# 確認用文章
● ● ●
あの3人が戦っているんですね。この世界を守るために…
二大怪獣とヒッポリト星人と戦うティガ、ダイナ、ガイアの三ウルトラマンは、全員、敵を粉砕し、地上でそれを見ていた群集は喝采をあげる。
しかし、その直後、「恐れろ…、喜ぶな、恐れろ!」と無気味な声が響く。
やがて、横浜市内のあちこちから光の帯が出現、それが集結すると、今まで倒された怪獣達が合体した巨大獣が出現する。
誰もが、ウルトラマンの勝利を信じていた。おれたちは、その声を聞いて戦っていた…と、地上で見守っていたハヤタ達は呟く。
そこに、アキコとアンヌがやってきて、かつて彼等がウルトラマンとして戦っていた時の事を思い出させる。
愛する人を守るために…と郷秀樹。
この世を守るために…と北斗星司。
さあ、我々も行こう!と誘うハヤタの声に応え、全員が一斉に変身する。
● ● ●
# 演習データ
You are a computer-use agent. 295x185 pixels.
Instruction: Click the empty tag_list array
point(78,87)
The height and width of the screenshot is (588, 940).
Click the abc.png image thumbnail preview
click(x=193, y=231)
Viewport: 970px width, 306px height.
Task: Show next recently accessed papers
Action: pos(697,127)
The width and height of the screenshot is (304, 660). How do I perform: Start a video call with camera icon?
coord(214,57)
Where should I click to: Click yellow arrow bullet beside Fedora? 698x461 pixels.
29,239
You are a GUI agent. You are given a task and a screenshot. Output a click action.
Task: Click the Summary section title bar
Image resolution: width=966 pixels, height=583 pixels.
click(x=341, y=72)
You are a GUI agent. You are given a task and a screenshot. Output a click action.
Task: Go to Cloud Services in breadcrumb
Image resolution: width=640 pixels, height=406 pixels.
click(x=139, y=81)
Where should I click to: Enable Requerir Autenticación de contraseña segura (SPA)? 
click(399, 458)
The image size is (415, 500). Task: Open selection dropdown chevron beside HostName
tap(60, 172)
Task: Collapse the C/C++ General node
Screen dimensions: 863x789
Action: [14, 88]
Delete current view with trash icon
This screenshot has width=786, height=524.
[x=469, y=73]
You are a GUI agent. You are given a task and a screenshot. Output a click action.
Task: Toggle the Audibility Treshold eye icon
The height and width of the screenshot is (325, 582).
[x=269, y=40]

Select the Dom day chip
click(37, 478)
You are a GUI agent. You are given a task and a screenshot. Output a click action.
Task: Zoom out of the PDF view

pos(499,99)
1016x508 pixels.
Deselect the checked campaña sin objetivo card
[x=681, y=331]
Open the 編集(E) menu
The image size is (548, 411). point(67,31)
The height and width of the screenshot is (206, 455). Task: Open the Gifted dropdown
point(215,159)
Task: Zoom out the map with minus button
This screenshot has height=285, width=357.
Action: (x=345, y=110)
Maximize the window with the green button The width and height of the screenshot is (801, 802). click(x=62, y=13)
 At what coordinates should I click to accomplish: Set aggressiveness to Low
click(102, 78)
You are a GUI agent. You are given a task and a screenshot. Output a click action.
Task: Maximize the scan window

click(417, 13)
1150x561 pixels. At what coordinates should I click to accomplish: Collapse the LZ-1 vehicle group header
● ● ●
# 課題
確認用文章の内容をもとに、次の問いに答えなさい。
1. ティガ、ダイナ、ガイアの三ウルトラマンが戦った相手は何か。
2. 光の帯はどこから出現したか。
3. 「この世を守るために…」と言ったのは誰か。

# 演習結果
1. 二大怪獣とヒッポリト星人
2. 横浜市内のあちこち
3. 北斗星司